I think this assertion requires a bit more elaboration. It seems to smuggle in the idea that one must have some physical model before invoking “probability” as a tool. Jaynes would call this the “mind projection fallacy” and takes substantial effort to ground probability as an expression of prior knowledge (not mere subjective belief).

I still highly recommend reading (and re-reading) this from time to time. I think his observation about mathematical models being used to “persuade and intimidate” rather than predict is close enough to the mark to give him credit for a bullseye hit on the target.

2 Likes

A physical model is not mandatory for the use of probability modeling and reasoning, though having one provides welcome additional insight.
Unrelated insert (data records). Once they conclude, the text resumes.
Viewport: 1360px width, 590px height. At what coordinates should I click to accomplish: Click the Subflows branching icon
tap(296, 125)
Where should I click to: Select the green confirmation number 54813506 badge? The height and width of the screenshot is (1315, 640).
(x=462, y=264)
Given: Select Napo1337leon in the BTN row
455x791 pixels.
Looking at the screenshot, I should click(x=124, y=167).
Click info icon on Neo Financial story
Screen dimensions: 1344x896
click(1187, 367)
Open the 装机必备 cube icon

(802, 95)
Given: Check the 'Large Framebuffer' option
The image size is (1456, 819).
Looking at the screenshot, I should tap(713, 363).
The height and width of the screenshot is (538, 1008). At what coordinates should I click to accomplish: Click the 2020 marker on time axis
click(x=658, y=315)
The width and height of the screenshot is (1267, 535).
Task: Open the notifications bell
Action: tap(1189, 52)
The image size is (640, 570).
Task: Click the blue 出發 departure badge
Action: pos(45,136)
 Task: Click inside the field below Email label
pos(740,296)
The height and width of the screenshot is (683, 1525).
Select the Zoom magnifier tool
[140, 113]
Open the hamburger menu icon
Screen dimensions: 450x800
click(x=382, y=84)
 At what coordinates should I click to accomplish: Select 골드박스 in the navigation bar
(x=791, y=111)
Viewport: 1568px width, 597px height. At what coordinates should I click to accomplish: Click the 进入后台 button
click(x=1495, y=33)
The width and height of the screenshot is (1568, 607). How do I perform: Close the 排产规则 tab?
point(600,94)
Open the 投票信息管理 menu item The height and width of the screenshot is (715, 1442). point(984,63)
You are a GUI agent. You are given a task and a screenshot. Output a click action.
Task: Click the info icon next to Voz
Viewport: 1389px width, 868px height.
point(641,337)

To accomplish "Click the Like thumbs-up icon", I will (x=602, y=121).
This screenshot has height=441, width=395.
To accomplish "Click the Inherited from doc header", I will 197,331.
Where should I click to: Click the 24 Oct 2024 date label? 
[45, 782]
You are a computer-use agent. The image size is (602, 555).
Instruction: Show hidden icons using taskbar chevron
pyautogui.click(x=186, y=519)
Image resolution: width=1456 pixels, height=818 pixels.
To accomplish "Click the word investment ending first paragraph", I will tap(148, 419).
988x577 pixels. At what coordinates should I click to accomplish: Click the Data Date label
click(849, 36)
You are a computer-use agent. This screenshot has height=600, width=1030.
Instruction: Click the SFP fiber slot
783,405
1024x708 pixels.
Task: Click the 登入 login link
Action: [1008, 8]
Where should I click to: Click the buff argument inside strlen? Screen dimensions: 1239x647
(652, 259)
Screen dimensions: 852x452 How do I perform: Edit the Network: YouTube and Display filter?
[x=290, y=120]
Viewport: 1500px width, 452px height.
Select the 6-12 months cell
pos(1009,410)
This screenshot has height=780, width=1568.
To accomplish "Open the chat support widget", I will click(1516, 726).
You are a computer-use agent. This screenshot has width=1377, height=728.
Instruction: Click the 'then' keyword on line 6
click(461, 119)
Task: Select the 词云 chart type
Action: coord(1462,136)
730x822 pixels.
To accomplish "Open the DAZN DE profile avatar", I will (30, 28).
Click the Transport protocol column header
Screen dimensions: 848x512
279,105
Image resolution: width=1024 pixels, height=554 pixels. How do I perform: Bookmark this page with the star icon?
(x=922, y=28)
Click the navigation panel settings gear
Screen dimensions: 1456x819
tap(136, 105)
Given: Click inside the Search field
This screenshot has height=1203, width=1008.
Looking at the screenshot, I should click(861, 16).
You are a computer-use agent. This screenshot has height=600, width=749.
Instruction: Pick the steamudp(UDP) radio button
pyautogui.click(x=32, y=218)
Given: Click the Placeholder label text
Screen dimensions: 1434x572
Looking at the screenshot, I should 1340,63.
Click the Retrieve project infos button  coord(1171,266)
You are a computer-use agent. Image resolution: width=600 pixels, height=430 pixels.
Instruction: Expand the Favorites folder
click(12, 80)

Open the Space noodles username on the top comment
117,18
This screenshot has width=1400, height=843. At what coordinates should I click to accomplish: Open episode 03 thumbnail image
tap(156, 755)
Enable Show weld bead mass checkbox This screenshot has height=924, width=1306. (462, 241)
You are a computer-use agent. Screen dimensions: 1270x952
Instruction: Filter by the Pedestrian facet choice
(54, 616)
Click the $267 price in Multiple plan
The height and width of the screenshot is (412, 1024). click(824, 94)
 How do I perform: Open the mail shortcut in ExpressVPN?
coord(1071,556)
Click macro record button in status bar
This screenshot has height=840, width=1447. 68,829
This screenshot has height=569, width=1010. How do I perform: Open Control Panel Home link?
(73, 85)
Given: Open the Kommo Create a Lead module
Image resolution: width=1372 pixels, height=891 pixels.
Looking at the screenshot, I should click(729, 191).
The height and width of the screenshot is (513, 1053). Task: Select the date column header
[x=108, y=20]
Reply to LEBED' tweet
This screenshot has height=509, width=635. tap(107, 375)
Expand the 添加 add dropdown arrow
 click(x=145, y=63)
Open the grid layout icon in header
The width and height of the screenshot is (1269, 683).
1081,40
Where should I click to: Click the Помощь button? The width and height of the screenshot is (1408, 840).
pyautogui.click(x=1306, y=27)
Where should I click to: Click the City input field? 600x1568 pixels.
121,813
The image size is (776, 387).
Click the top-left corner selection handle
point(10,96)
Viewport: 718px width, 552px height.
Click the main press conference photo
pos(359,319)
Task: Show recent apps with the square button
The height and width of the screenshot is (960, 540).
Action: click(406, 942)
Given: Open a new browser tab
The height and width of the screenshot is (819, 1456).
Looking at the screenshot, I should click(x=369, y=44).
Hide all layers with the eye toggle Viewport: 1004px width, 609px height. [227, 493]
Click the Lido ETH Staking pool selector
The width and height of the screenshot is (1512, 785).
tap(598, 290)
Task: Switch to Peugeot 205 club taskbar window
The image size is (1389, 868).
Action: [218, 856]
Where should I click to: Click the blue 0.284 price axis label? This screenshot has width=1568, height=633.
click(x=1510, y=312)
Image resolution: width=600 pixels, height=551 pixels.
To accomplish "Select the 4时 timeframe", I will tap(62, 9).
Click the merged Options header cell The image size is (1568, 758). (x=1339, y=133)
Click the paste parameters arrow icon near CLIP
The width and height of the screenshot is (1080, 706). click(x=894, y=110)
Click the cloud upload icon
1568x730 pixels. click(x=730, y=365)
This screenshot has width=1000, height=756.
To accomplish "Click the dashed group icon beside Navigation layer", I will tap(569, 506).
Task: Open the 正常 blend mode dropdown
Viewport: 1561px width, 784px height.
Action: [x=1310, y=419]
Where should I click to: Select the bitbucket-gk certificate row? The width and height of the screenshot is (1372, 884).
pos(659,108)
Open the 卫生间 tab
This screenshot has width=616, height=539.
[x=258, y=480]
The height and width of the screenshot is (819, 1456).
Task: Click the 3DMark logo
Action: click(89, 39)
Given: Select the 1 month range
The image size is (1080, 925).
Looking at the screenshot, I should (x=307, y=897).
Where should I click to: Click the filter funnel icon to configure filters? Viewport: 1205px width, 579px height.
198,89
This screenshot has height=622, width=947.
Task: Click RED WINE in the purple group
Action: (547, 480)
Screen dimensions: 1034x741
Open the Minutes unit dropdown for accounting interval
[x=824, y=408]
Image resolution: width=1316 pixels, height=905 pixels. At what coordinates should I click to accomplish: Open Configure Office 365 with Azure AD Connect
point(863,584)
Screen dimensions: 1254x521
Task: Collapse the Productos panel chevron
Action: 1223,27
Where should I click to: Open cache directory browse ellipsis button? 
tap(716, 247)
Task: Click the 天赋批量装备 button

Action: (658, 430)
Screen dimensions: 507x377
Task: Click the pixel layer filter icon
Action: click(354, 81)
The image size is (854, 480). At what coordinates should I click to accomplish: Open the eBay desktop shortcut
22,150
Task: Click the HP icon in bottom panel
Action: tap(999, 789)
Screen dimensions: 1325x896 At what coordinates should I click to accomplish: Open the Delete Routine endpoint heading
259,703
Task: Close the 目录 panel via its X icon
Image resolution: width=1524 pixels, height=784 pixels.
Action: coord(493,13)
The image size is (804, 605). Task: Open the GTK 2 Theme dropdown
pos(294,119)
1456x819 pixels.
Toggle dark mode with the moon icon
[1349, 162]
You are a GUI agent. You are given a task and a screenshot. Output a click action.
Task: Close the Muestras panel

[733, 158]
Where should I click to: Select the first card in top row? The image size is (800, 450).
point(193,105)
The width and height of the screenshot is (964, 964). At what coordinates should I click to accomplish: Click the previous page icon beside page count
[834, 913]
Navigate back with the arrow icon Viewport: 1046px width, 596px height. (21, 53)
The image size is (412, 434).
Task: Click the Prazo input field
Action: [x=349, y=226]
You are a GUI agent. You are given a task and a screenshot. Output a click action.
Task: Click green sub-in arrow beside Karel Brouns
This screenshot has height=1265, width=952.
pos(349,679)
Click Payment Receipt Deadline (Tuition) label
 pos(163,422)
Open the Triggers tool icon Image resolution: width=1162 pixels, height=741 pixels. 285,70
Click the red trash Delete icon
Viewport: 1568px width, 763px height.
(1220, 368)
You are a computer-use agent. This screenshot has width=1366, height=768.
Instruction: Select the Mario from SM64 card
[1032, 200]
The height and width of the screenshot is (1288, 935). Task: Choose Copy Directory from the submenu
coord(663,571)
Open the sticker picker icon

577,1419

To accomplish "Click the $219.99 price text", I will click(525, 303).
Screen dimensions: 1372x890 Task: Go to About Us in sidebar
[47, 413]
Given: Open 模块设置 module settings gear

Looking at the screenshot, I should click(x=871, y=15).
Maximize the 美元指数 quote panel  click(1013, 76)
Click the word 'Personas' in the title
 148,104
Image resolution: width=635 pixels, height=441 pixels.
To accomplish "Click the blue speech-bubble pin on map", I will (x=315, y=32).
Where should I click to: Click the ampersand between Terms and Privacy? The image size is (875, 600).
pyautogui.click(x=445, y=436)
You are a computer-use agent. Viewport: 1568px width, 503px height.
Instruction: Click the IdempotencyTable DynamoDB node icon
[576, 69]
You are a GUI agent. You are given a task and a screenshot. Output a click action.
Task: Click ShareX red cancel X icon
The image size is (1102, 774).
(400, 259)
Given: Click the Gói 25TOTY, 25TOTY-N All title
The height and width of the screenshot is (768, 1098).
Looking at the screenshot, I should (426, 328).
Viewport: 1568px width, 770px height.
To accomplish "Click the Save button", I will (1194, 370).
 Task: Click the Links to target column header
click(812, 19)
Regarding “not all uncertainties can be represented as probabilities”, this can easily be shown. An example of a quantitative uncertainty which is non-stochastic is the bound on an approximation error for a Taylor series approximation of a function. In some applications, this bound is treated as an uncertainty, though it is purely deterministic. There are other examples in approximation theory, though I concede that some theorems in that field are probabilistic rather than deterministic, but certainly not all of them. (Taylor’s isn’t.)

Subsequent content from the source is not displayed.